Re: [PATCH v2 1/3] mm: memory-failure: update ttu flag inside unmap_poisoned_folio

From: Miaohe Lin
Date: Mon Jan 20 2025 - 22:20:25 EST


On 2025/1/20 16:46, David Hildenbrand wrote:
> On 20.01.25 08:49, David Hildenbrand wrote:
>>
>>>>        if (folio_test_hugetlb(folio) && !folio_test_anon(folio)) {
>>>>            struct address_space *mapping;
>>>>    @@ -1572,7 +1598,7 @@ void unmap_poisoned_folio(struct folio *folio, enum ttu_flags ttu)
>>>>            if (!mapping) {
>>>>                pr_info("%#lx: could not lock mapping for mapped hugetlb folio\n",
>>>>                    folio_pfn(folio));
>>>> -            return;
>>>> +            return -EBUSY;
>>>>            }
>>>>               try_to_unmap(folio, ttu|TTU_RMAP_LOCKED);
>>>> @@ -1580,6 +1606,8 @@ void unmap_poisoned_folio(struct folio *folio, enum ttu_flags ttu)
>>>>        } else {
>>>>            try_to_unmap(folio, ttu);
>>>>        }
>>>> +
>>>> +    return folio_mapped(folio) ? -EBUSY : 0;
>>>
>>> Do we really need this return value? It's unused in do_migrate_range().
>>
>> I suggested it, because the folio_mapped() is nowadays extremely cheap.
>> It cleans up hwpoison_user_mappings() quite nicely.
>
> I'm also wondering, if in do_migrate_range(), we want to pr_warn_ratelimit() in case still mapped after the call. IIUC, we don't really expect this to happen with SYNC set.
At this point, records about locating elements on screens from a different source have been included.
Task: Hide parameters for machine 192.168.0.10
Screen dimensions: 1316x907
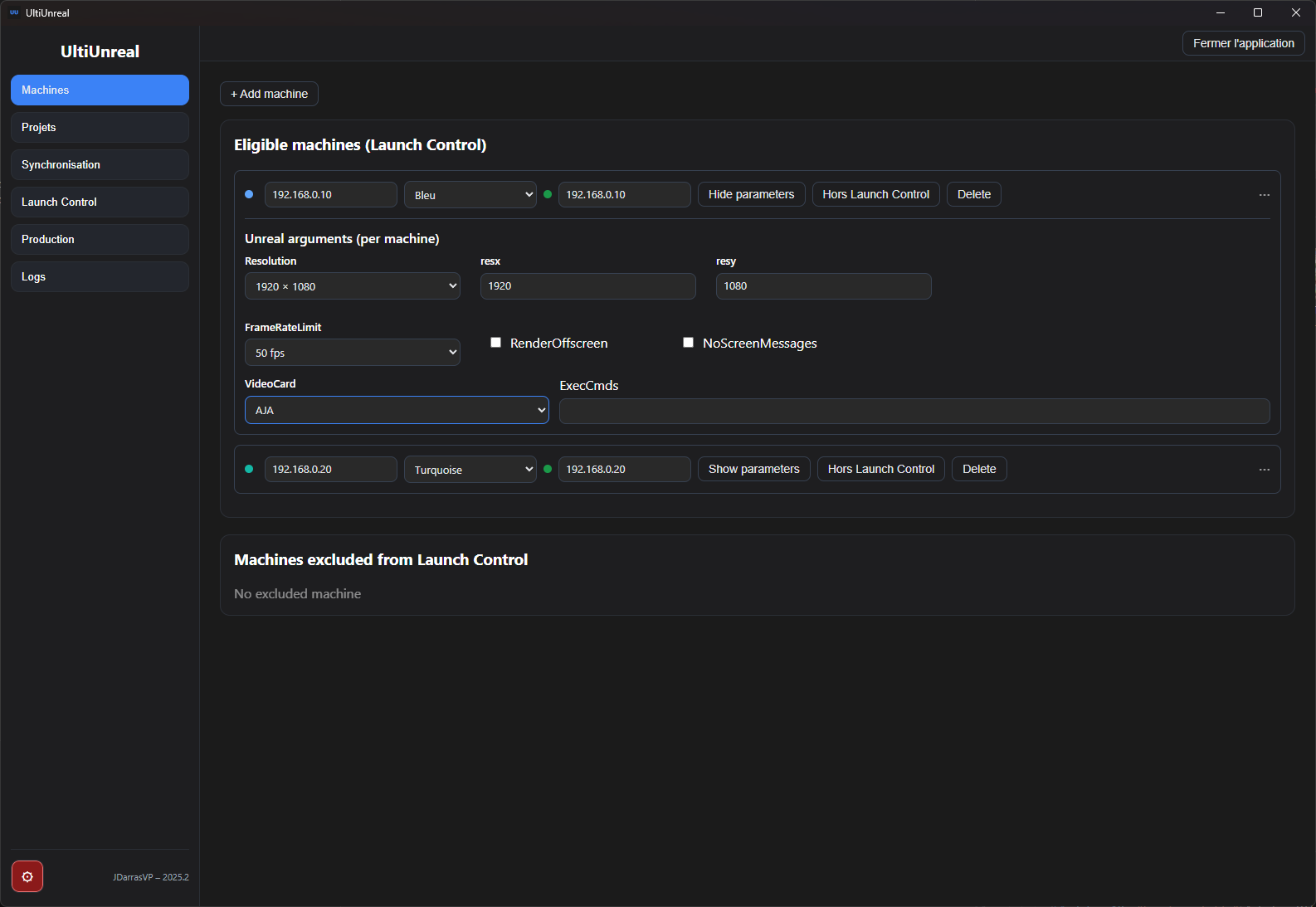Action: point(751,194)
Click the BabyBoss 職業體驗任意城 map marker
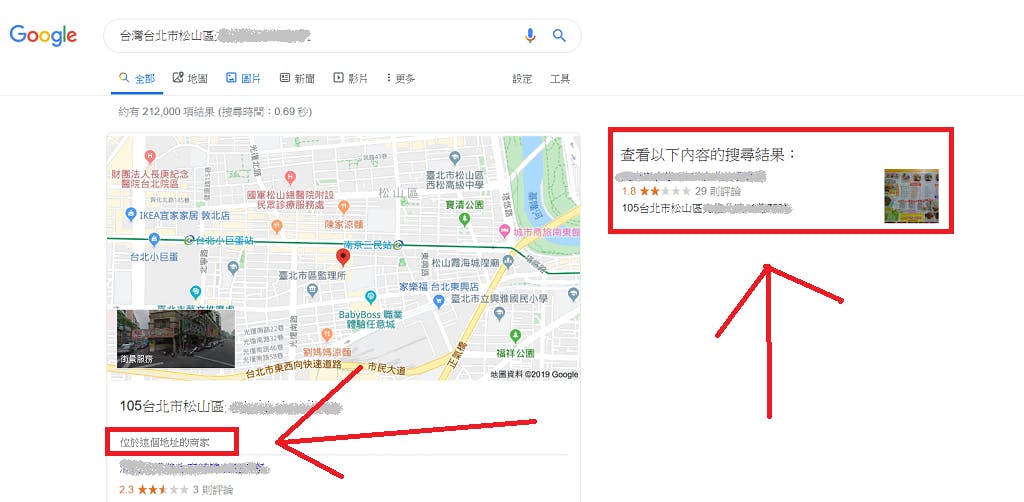Screen dimensions: 1024x502 [x=371, y=297]
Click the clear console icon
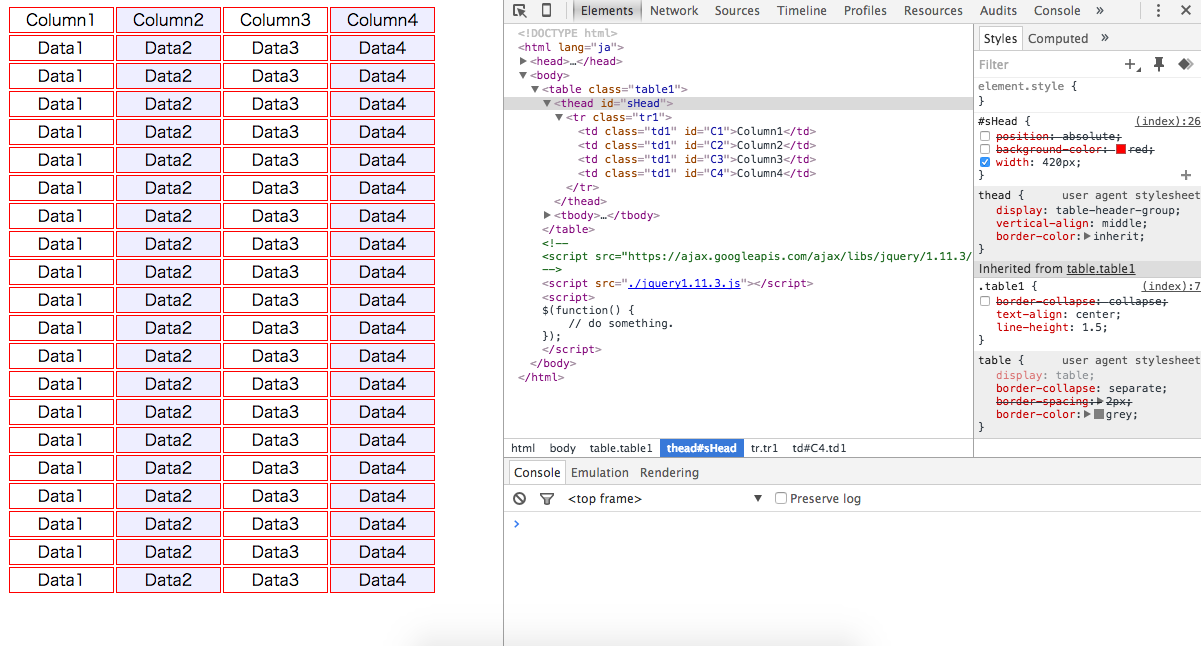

Do you mean TTU_SYNC? It seems it's not set.

There might be a race will hit the proposed pr_warn_ratelimit():

/* Assume folio is isolated for reclaim, so memory_failure failed to handle it at first time. Then it's put back to LRU. */
do_migrate_range
folio_test_hwpoison
folio_mapped
<folio is isolated for reclaim again.>
unmap_poisoned_folio
<folio is put buck.>
pr_warn_ratelimit(folio_mapped)

But I might be miss something. And even this race is possible, it should be really hard to hit.

Thanks.
.